About this exercise:
In the answer, give only the lines from the one containing "Remove the Salate" to the end of the listing below, each reproduced word for word.

═════ Exercise data ═════

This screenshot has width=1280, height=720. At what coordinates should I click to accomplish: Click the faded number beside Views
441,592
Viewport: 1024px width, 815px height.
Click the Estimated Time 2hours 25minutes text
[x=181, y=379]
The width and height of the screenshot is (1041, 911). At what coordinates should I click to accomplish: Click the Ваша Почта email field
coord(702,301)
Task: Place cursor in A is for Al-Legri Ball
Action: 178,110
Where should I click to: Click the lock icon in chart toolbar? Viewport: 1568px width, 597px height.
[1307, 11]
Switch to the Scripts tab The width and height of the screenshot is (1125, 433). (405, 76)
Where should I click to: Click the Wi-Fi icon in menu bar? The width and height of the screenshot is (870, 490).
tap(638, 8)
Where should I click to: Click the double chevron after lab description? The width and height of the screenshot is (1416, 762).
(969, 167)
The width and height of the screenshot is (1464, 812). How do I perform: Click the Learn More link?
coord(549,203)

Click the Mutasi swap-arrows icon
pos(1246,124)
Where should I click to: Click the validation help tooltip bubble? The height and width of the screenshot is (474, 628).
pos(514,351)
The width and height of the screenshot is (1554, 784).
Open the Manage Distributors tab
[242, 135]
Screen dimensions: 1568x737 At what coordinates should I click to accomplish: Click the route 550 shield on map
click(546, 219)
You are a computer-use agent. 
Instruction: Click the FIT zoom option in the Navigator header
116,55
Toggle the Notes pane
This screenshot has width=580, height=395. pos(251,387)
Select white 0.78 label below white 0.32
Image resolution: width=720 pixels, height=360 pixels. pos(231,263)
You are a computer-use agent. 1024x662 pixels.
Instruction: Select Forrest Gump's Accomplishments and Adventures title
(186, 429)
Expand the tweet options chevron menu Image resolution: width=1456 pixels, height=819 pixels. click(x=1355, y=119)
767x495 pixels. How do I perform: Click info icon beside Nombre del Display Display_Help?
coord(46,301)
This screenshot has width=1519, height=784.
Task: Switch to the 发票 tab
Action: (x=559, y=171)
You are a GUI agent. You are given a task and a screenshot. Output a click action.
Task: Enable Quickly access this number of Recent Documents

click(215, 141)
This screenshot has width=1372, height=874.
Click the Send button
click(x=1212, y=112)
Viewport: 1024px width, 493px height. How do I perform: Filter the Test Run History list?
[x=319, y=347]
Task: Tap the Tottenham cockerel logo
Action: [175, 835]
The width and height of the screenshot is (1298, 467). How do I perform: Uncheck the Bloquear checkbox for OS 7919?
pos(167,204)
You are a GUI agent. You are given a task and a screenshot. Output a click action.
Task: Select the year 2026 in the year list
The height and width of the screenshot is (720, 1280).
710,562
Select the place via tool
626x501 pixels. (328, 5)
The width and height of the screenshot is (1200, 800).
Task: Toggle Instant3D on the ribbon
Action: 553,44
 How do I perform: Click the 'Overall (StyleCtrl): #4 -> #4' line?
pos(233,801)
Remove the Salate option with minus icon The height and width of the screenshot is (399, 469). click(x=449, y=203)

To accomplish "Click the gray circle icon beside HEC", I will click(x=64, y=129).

═════

Problem solution:
Remove the Salate option with minus icon The height and width of the screenshot is (399, 469). click(x=449, y=203)

To accomplish "Click the gray circle icon beside HEC", I will click(x=64, y=129).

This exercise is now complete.